- _Task item_: Each line of the entries that contains the word "computer" adds one. Reply with the resulting number only.

- _The data_:
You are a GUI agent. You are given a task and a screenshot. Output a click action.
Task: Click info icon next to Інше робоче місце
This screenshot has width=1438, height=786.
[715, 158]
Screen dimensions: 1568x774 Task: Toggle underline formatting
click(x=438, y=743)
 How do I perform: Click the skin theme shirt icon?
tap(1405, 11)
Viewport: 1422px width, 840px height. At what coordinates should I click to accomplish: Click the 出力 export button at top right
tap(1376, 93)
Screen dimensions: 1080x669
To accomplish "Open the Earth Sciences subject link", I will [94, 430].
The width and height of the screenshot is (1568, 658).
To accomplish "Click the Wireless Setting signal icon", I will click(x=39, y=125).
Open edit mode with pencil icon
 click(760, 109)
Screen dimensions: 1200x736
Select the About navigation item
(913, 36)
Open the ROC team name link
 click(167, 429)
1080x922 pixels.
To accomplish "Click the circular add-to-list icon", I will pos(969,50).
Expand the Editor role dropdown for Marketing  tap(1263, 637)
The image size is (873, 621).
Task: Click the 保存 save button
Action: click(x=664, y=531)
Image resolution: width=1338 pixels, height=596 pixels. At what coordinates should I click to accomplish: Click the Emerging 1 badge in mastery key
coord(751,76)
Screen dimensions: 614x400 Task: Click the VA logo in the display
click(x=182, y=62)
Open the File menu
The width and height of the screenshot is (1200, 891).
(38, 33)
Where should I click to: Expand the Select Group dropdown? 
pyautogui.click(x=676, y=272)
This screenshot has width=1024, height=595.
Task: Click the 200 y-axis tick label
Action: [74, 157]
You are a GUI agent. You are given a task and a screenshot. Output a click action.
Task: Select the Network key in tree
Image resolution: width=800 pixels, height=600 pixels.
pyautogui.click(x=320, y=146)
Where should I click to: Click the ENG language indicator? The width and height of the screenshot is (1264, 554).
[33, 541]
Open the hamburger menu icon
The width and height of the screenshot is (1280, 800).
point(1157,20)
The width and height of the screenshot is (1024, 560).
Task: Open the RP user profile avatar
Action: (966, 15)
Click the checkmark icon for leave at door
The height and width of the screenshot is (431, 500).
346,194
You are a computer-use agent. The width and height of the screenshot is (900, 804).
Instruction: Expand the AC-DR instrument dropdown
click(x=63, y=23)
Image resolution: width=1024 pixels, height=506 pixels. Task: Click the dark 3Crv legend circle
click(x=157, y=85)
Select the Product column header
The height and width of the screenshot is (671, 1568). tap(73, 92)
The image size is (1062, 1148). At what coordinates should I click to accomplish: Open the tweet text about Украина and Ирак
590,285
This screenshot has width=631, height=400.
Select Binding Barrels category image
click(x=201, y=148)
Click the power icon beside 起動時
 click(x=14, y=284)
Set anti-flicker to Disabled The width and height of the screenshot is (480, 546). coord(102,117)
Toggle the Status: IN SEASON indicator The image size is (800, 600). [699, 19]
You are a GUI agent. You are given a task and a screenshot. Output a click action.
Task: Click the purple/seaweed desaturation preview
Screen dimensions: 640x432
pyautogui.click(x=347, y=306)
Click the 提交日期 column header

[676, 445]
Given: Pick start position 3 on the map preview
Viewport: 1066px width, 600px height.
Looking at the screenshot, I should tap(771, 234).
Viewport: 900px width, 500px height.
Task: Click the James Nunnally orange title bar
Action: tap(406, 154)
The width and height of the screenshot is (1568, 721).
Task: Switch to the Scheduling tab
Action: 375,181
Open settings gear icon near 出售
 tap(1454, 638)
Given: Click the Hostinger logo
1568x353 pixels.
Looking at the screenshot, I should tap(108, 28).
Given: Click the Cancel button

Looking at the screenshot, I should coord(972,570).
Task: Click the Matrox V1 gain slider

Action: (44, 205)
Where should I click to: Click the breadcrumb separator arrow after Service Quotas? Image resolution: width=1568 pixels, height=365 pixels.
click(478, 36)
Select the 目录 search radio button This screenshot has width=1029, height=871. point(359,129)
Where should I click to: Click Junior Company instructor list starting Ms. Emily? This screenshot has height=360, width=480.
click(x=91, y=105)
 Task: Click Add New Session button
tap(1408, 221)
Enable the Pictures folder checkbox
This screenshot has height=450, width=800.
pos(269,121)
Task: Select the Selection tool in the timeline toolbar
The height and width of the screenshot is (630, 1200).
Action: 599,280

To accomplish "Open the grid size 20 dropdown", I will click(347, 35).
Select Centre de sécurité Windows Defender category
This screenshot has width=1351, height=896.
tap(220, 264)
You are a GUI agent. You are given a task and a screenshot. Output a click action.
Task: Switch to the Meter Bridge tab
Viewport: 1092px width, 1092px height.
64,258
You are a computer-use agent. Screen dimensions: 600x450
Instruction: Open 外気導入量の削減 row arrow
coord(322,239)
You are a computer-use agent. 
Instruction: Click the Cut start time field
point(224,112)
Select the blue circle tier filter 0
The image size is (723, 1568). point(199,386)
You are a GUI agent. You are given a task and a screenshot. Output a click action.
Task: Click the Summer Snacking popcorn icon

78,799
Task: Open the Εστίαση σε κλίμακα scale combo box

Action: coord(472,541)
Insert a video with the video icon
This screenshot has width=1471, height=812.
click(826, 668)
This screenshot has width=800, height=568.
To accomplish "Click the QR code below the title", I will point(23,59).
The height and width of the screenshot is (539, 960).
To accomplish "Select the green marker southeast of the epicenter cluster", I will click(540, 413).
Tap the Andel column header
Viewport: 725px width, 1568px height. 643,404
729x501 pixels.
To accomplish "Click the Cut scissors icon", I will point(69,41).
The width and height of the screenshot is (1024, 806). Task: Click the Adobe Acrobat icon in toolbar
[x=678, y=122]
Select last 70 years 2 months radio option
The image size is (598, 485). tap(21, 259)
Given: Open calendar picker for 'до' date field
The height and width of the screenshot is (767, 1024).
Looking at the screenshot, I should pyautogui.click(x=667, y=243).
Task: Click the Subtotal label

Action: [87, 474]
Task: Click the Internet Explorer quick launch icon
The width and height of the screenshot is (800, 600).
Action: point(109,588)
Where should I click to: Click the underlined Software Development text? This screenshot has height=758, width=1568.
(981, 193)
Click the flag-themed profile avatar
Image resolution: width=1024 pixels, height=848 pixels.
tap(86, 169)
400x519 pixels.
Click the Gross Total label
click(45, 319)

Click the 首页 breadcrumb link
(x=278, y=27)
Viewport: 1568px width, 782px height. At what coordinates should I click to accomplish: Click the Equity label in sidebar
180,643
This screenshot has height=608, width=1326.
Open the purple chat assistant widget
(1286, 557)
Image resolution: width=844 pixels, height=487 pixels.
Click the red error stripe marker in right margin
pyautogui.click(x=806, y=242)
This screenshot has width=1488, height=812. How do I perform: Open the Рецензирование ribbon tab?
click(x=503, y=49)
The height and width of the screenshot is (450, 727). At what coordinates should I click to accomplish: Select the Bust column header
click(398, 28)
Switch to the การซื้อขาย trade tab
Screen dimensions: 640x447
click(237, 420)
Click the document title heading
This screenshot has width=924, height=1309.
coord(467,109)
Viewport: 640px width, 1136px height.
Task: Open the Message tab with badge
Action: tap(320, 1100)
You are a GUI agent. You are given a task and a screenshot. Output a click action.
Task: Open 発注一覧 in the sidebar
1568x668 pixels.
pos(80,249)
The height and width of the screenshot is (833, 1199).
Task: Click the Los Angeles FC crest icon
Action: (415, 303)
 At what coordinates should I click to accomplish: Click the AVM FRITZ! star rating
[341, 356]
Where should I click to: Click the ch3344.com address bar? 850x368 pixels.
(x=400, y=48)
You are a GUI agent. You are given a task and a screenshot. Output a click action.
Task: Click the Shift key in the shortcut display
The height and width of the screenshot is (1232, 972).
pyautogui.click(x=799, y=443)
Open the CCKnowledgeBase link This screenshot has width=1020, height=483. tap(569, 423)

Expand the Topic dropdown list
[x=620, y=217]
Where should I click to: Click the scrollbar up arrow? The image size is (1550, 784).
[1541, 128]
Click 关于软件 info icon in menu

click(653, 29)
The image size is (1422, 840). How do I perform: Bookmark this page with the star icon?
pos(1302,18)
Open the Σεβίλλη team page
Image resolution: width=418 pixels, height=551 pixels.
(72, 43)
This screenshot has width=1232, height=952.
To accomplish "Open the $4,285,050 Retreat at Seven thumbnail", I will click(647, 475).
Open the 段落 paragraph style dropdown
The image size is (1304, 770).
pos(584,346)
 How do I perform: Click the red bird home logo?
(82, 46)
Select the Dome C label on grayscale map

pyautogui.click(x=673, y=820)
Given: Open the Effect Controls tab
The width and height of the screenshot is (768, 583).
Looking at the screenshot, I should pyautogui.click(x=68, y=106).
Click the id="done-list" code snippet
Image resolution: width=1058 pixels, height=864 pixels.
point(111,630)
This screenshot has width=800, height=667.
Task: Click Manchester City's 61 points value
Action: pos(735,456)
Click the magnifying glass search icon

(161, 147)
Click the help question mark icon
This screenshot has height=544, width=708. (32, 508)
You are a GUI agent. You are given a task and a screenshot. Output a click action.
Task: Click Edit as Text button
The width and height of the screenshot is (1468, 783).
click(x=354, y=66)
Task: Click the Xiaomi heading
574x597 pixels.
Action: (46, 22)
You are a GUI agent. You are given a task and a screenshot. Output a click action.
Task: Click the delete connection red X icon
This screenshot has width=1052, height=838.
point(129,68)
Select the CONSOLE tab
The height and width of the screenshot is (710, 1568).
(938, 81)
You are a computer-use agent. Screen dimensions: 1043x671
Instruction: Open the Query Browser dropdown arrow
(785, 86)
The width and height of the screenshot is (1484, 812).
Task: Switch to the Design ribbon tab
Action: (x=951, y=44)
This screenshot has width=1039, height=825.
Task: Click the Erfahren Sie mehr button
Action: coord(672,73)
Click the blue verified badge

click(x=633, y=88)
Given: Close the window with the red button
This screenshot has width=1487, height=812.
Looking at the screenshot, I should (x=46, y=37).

- _Solution for this task_: 4